Over on the “Meaning” side of the equation, it’s a similar strategy. You’re in a place where a part of you is assigning faulty meanings and conclusions to the things you’re observing and experiencing. This is not your fault but you CAN interrupt that process.

Two things to remember regarding this:

  1. when you change the way you look at things, the things you look at change.
  2. learn the difference between when you are READING a situation and when you are WRITING it.

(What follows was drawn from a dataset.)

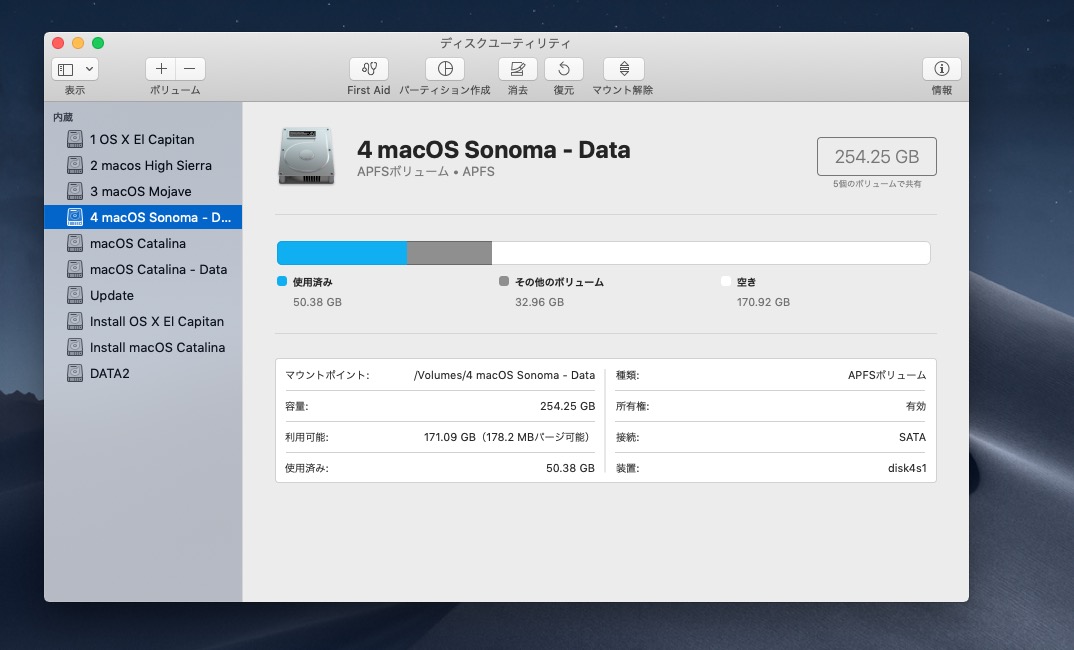Open the DATA2 volume entry
The image size is (1074, 650).
click(109, 374)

We all have unwanted thoughts and feeling but we don’t have to adopt them. We don’t have to take them into our home and feed them and help them grow.
When we tell ourselves “this thing is bad” “that person hates me” “I’m worthless… I’m a failure… It’ll never work”… etc etc, those are moments where we are writing a story that we don’t really even want to be a part of. Stop writing. Start reading. Change those statements into questions. Turn those fears into investigations. If nothing else the pursuit of answers, (or even just the curiosity about them) will interrupt that process of assigning harmful meaning to the compromised data we’re collecting. Instead of looking at your remodel project and saying “this place is a dump and I should just burn it to the ground” change that into a question. Look at those torn up walls and say “wow this is a lot of change. I wonder what it’ll look like when the work is all done.”

I’m sorry this a lot but it’s your life I’m talking about.
You are an amazing creature and you deserve to experience this world and all the beauty therein.
We don’t HAVE TO live. We GET TO live. That’s absolutely incredible. Stick around and allow yourself to change. My life will be better off for it.